:: What is needed ::
Your answer should be one number: the count of lines in the records that include the word "target".

════════

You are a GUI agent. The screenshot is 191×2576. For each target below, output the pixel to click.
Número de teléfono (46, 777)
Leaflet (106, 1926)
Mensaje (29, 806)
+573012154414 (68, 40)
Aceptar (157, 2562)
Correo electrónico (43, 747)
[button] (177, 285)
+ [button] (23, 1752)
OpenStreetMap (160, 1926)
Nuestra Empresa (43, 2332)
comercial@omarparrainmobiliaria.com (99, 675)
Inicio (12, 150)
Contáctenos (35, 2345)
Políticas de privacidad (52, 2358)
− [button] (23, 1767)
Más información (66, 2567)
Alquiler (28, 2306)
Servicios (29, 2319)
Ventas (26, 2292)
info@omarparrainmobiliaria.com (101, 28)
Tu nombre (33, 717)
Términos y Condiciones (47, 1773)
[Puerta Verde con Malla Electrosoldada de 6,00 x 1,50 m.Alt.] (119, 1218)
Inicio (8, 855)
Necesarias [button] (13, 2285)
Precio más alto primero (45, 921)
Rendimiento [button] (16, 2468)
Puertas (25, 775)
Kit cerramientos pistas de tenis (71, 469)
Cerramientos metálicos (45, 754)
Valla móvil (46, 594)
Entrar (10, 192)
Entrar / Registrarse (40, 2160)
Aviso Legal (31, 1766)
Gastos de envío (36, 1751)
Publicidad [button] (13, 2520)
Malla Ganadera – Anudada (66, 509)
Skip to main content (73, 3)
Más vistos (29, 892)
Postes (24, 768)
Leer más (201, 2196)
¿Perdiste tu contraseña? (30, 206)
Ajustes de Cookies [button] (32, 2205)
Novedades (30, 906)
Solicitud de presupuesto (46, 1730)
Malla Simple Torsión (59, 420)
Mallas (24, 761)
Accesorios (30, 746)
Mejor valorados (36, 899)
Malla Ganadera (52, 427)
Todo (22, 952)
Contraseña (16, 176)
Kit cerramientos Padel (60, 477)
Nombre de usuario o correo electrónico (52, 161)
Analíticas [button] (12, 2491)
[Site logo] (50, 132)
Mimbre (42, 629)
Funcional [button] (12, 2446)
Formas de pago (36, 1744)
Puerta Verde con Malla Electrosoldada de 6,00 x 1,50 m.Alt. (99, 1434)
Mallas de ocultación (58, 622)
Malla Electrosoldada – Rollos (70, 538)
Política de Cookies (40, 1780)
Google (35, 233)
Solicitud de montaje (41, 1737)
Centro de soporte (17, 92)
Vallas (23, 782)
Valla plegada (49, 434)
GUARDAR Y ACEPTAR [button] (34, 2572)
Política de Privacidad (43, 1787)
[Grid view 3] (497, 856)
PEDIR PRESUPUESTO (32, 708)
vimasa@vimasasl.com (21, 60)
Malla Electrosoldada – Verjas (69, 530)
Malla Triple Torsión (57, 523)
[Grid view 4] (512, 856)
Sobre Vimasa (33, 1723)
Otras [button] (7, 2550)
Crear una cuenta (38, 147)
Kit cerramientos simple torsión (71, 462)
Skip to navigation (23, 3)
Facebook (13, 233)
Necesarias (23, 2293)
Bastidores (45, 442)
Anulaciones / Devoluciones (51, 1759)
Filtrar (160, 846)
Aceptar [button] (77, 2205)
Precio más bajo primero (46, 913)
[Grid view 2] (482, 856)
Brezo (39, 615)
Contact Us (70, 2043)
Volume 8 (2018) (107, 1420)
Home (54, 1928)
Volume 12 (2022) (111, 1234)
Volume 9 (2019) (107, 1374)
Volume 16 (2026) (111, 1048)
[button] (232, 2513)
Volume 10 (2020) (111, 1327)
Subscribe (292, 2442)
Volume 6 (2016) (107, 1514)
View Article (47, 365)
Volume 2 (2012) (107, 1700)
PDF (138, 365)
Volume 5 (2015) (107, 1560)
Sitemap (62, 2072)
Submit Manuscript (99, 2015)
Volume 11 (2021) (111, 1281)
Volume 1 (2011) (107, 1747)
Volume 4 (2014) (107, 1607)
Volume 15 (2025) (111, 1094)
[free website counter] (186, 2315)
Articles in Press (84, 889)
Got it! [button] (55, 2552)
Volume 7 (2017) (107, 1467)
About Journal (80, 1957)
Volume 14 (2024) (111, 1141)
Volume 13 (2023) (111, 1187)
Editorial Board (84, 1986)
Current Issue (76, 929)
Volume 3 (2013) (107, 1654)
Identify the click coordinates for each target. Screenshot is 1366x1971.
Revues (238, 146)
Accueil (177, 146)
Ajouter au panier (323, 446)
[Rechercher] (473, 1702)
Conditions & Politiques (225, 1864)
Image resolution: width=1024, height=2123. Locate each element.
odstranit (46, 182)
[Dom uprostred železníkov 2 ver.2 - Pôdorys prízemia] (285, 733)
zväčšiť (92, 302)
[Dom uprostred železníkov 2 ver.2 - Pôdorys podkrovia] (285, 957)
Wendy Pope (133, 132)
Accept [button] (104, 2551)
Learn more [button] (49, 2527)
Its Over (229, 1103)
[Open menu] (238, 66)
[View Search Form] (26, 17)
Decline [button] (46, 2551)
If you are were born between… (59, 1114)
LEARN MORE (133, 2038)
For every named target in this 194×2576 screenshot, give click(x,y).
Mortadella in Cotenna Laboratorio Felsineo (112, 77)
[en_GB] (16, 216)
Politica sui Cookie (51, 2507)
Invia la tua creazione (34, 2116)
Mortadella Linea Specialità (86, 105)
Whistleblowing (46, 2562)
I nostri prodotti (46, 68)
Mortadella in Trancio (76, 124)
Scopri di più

════════

:: Answer to this exercise ::
3